Active GUI element

Static GUI element

Code

WPS object

File/Path

Command line

Entry-field content

[Key combination]

Maul Publisher goes Unicode

by Peter Koller, © June 2006

With the modern requirement to provide advanced editing features, Unicode becomes essential. Maul Publisher V3.06 is the first version to use the Unicode library found in recent versions of OS/2 and eComStation. But what does that mean to the end user?

What is Maul Publisher

Maul Publisher is an industrial strength desktop publisher capable of creating virtually all of the printing seen on everyday household items. You can use it to easily lay out newspapers, cards, books, labels, stamps, posters, charts, forms, and even designs like building plans or furniture arrangements.

In essence, the application combines text and images on a page. Once the page has been created, you can print it, create a PDF document with it, or turn it into an image or metafile. Maul has some uniquely powerful tools to deal with both pictures and text, and is specially designed to provide the best quality possible for a given printer.

Because the application tunes its output to the printer, you must have a printer installed. The resolution available to a printer is between four to eight times finer than that available on a screen, and because of this, and the fact that rounding is minimised, the printed output from Maul is usually stunningly clear.

What is Unicode

Unicode is designed to support a character set larger than 255 codepoints. This has several distinct advantages:

The character set can support many languages
More codepoints are available for symbols and special graphics
The application has less processing to do with languages and codepages
The Unicode API provides advanced character testing features

With version 3.06, Maul Publisher includes the OS/2 Unicode API and this has a significant impact on how the application decides where to place text, and what text to place.

Maul and Unicode

The Unicode API provides a much more useful set of character tests. This probably has very little impact for western languages where words are separated by spaces, but provides major improvements for languages where words are not separated by spaces, such as Japanese. By testing for _punctstart and _punctend attributes, Maul can now correctly format pictogram strings in quotemarks.

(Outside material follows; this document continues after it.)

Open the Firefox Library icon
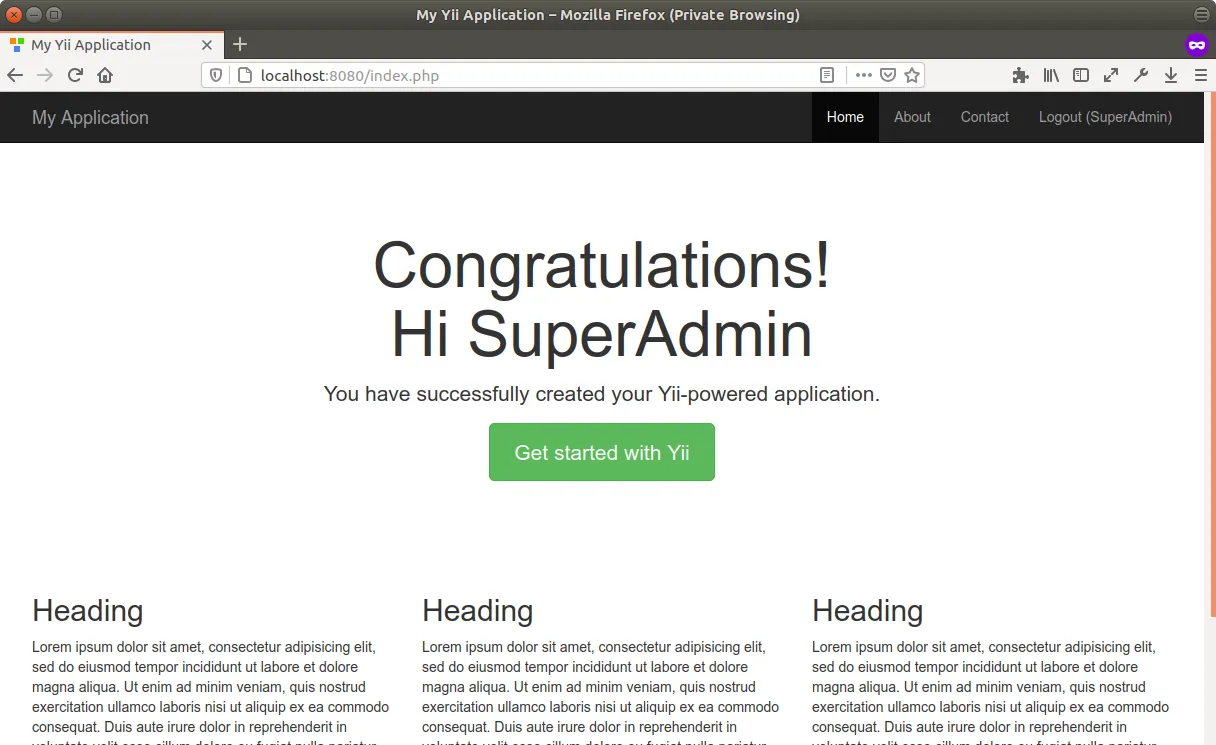The image size is (1216, 745). (1051, 75)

The additional characters available in Unicode enable Maul to support smart quotes for the first time. I have called them Intelligent text quotes, because smart quotes is the phrase used by MS Office. And anyway—Maul does it better:

quotes example

Fig. 1. Intelligent text quotes example

The Unicode character set enables character lookup by name so the application doesn't need to know the codepoint of a particular character. This made it possible to add a bulleted (and numbered) list tool which considerably simplifies the addition of lists to your text articles.

Bullet example

Fig. 2. Bullets and lists example

Maul and character testing

Because Maul was developed by just one person—me—I can only guess which character properties to use when formatting a text article. This means that I must depend on the end user—you—to help determine what these character tests should be.

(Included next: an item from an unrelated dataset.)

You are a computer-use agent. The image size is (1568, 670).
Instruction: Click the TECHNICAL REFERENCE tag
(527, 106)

The character test is used to divide sentences up into words. The words then determine how much text fits onto a line. Where appropriate, hyphenation breaks words in two when they do not fit on a line.

Generally, for western languages the space character determines where a word ends. However, there are situations where the space character is not available. This can happen where a comma is used to separate two words, such as in hello,there. Maul can break up this string by testing for characters with a break attribute. The space character is a classic example of a character that has a break attribute.

For pictogram languages such as Japanese, every character has a break attribute. This behaviour must be modified when the pictogram is in quotes. This is achieved by using an attach attribute. The attach attribute overrides the break attribute of the previous character. Characters that the Unicode API tests as _punctend are marked with both a break and an attach attribute. All the alphanumeric characters have no attributes set.

It turns out that you can break up a string into words in any language with just the two attributes described above. The example below shows how this works with some Kanji text. I have shown the attributes on the second line. Note that the Kanji string is not meant to mean anything in particular.

Attributes example

Fig. 3. Attributes example

Because of the attach attributes ab above, the separated words include their closing quotes.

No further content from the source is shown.